American merchandization and modern technology get their come-uppance in WINDMILLS OF HOLLAND (1913) by Otis M. Carrington.
Myncheer Hertogen is a rich Dutch farmer whose mill is the pride of the area. His one daughter Wilhelmina is in love with a poor songwriter named Hans, while the other daughter Hilda has the good sense to fall in love with Franz, who's the son of an equally rich farmer. Into this comes Bob Yankee, an American entrepreneur who's trying to convince Hertogenbosch to mechanize his mill and make it more profitable.
The problem with that, however, is that Hertogenbosch's employees are earnestly protective of the mill as it is right now: because of it, they have a job, sure, but it also becomes a matter of personal pride that their mill is the best in the region. So between his daughyer's romantic complications and this, poor Hertogenbosch is getting slammed on all sides.
For a piece written by an American, though, WINDMILLS isnt exactly the most complementary when it comes to its solo US character. Bob is a shyster of the first order, pretending to be anything in order to win the good graces of the farmer and, subsequently, his wife, his daughters, and Hans. When he finds out that the farmer is part of a local band, suddenly he's a volunteer bandsman too. When he thinks the way into the farmer's wallet is through his daughter, suddenly he's in love with her. And in the end, when the farm staff has told Hertogenbosch they're not letting this American screw around with their windmill, the farmer tells Bob Yankee that he's still welcome back anytime, an invitation Bob essentially snubs off as he exits in search of another gullible Dutchman while everyone else wishes continued success to the two couples and Hertogenbosch's windmill. Oh, and by the way, Hans gets a last-minute letter from a music publisher in London that's buying his songs... so now he's not poor anymore.
WINDMILLS is a pretty facile piece, but it has some great moments, mostly in the songs. For example, Wilhelmina's mother Vrouw, tries to deflect her growing infatuation with the American:
There was a wise old spider
And he made a little cider
Out of rose and violet leaves
And he set a tiny table
Just as good as he was able
'Neath some broad and shady leaves
Then he saw a fly a-flying
So he set up such a sighing
That she stopped to hear him say
"I'm so love sick and so lonely
Wont you stay and be my only
And we'll drink the hours away"
... and you can imagine the lesson coming out of that. Or Hilda and Franz's spat, sung to a terse little allegretto:
HILDA. Dont think I'll be lonely
Or that I'll be sad
Dont think I'll be grieving so
FRANZ. I'll be only happy
Gee but I'll be glad
I'll soon find another beau
HILDA. I'm so tired of seeing nobody but you
And listening to your silly prat
FRANZ. That's just the way I'm feeling too
So why not let it go at that
I mean, cant you tell these two are just made for each other?

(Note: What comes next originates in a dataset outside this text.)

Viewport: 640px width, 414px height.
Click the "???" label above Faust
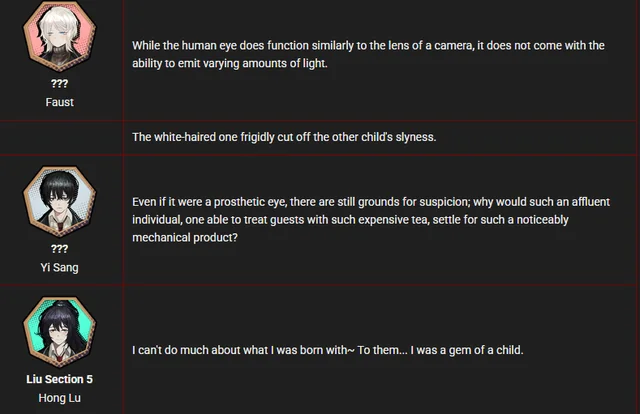[x=59, y=84]
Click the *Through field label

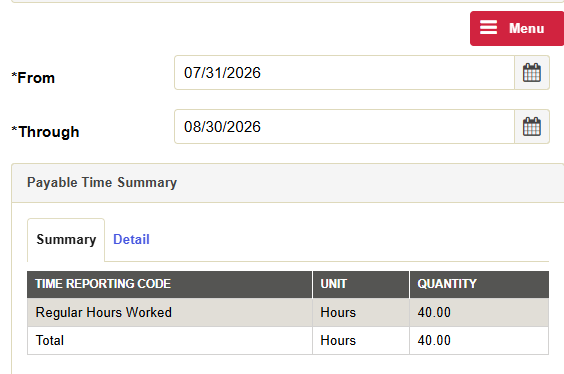click(x=45, y=132)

Every year from 1912 to his retirement in 1949, Carrington wrote an annual operetta custom-order for his theatre classes at Sequoia High School in California, which allowed him to work out any problems before publishing and distributing them from his own company, Myers and Carrington. He was the first to use an "orchestra chorus": singers in the pit whose sound supports the singing onstage. WINDMILLS was his very first attempt and, while it shows a certain amateurism (Almost every song is introduced with a variation of "Here, let me sing a little something about that"), the music is simple enough for untrained voices but clever enough that it doesnt stall in repetition.